A third product that Fireman's introduced in Oct. 2006 was building commissioning coverage, which pays, in the event of a loss to a green building, to have a commissioning engineer oversee the rebuild to meet certification requirements.
"We end up with a greener building and a safer building," says Bushnell.
So far, the upgrade has been the most popular of the three, reports Bushnell, with upward of 800 insureds buying it. The common denominator among these policyholders is that there is no common theme--buyers have come from different sectors, from small companies to corporations with hundreds of locations.
"There is a general interest that building owners have in being sustainable and green," explains Bushnell, adding that green building is one of the few environmental movements that has a profit motive behind it.
Fireman's Fund is expanding its participation in this movement with new green policies, such as one for manufacturers that incentivizes for sustainable practices in property such as energy efficiency and workers' compensation such as improving the working environment and air quality. The carrier also offers a products liability credit for companies that practice sustainability in their operations. And there's a green commercial auto policy that pays out to replace older "regular" fleet cars with hybrids.
The Allianz-owned, Novato, Calif.-based insurer is not alone in offering these products anymore. Other carriers have come on board and are competing in the green movement.
Liberty Mutual unveiled a property product this April called Green Select. Similar to the Fireman's product, it would pay for existing certified buildings to be rebuilt after a complete loss to one higher level of certification.

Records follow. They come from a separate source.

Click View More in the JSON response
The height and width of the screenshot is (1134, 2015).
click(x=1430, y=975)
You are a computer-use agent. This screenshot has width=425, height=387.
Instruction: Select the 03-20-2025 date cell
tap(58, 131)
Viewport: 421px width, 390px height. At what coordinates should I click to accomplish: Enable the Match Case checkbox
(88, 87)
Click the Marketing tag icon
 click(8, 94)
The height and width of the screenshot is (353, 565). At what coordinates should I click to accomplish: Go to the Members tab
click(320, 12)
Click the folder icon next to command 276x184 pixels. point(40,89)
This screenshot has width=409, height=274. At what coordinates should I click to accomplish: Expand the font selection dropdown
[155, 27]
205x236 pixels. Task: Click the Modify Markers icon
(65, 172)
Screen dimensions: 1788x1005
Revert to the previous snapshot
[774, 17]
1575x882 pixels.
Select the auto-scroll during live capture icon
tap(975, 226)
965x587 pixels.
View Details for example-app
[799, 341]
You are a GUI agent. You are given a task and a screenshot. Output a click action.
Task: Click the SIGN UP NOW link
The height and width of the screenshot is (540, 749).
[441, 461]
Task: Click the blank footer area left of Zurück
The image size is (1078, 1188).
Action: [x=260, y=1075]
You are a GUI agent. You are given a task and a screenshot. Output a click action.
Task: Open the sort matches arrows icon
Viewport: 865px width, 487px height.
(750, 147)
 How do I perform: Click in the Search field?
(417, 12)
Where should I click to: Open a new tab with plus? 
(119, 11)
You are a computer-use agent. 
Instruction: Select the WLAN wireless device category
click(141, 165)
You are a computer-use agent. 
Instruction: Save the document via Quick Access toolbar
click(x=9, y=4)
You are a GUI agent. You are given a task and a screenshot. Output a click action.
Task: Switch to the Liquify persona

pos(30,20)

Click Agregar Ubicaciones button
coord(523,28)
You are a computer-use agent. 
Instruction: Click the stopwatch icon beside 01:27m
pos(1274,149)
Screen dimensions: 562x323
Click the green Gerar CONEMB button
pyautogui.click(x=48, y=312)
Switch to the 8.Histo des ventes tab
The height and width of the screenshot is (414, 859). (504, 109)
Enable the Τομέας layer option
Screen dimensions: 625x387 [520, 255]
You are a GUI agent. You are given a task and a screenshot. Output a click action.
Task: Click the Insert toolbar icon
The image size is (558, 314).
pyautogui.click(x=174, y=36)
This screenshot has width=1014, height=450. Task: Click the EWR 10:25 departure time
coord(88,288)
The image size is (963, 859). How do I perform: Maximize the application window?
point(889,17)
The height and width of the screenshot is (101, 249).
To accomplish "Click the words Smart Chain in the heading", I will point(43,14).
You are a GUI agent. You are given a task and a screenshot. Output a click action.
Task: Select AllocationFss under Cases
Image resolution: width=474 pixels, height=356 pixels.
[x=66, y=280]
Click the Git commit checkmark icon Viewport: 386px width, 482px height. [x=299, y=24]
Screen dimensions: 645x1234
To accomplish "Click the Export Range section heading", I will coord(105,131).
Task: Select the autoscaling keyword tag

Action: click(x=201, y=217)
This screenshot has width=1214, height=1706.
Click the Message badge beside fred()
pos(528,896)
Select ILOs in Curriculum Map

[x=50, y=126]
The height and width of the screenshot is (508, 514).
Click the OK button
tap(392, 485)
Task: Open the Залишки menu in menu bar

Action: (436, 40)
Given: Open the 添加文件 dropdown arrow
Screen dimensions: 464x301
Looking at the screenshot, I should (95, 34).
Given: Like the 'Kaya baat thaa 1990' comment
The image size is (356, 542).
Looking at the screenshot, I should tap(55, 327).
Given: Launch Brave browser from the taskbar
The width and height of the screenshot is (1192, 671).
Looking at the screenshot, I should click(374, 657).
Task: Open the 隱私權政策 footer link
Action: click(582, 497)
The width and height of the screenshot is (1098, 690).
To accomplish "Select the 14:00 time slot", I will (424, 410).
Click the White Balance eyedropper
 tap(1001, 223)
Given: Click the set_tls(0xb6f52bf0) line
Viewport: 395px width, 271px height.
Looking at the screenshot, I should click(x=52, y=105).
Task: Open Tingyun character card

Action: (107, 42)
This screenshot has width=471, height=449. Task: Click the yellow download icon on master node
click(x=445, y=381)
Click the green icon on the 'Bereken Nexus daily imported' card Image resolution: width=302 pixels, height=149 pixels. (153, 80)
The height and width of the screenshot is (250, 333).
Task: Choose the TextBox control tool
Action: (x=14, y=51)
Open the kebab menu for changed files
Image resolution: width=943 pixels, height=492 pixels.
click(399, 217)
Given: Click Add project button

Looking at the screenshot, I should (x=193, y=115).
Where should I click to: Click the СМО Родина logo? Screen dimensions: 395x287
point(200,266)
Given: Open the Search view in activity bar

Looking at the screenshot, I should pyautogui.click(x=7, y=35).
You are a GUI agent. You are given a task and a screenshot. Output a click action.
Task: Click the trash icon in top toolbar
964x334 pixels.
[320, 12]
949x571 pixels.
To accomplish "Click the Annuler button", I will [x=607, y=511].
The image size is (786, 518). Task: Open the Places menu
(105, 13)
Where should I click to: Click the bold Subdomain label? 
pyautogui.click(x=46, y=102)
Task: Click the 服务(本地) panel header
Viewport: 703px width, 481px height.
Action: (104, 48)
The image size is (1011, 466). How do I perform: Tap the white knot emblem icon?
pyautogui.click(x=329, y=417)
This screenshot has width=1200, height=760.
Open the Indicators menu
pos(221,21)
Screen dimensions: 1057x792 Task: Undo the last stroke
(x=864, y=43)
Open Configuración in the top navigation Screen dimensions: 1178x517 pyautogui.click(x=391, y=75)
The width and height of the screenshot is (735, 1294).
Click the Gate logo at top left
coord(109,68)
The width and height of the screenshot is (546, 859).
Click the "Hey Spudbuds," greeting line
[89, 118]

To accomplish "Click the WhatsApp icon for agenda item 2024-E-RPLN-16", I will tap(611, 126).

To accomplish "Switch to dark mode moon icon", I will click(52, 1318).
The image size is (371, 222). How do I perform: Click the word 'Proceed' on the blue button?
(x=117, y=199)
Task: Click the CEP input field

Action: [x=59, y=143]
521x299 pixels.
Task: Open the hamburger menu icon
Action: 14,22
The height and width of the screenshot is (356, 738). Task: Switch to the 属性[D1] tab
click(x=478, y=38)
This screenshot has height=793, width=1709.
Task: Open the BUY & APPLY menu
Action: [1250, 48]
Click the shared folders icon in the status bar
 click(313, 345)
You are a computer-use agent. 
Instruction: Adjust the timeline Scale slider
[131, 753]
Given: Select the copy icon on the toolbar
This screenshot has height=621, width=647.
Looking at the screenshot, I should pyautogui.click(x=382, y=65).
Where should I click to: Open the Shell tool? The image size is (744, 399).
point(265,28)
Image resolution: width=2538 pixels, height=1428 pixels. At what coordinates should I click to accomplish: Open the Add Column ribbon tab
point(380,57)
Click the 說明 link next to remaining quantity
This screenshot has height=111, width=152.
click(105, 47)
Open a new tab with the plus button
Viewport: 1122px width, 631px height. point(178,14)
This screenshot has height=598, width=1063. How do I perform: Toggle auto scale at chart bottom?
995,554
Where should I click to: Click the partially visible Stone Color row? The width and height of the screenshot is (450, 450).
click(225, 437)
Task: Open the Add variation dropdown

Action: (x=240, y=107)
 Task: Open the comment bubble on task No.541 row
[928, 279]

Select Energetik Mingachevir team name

It would also pay out for debris recycling, vegetative roofs, recommissioning and recertification costs, and the higher prices shelled out for special building products. And, similarly, Green Select would rebuild a nongreen property after a loss to meet certain green aspects.
Both types of cover are included on the same endorsement to RM Select property policy.
"It's easier to put it on one endorsement and deal with it on a scheduled basis," says Ann Butterworth, underwriter for the product.
Lexington's Upgrade to Green property product, announced this spring, covers these two main bases as well--rebuilding and recertifying an existing green building, and upgrading a nongreen property post-loss with green products.
More standard form products such as these are surely on the way. In the meantime, carriers are also writing green risks in the manuscript, one-off, customized way.
Lindene Patton, climate product officer with Zurich, for instance, reports that it currently manuscripts extensions to property policies to cover the unique exposures of a particular green building. The insurer, she says, has standardized green forms currently in the filing process.
Patton says that green building is covered in regular Zurich E&O coverages for architects and engineers, as well as in standard construction and project-specific policies.
Considering the matter further, she adds that even current "nongreen" property forms might cover green exposures. Many cities and counties are changing their building codes to mandate that some construction be done in a green manner. So if a property policy is written to rebuild to code after a loss, then inherently reconstruction would be done in a green manner.
"Cutting edge is extending coverage that might not be regulator mandated but would be appropriate," she says.
MATTHEW BRODSKY is senior editor/Web editor of Risk & Insurance®.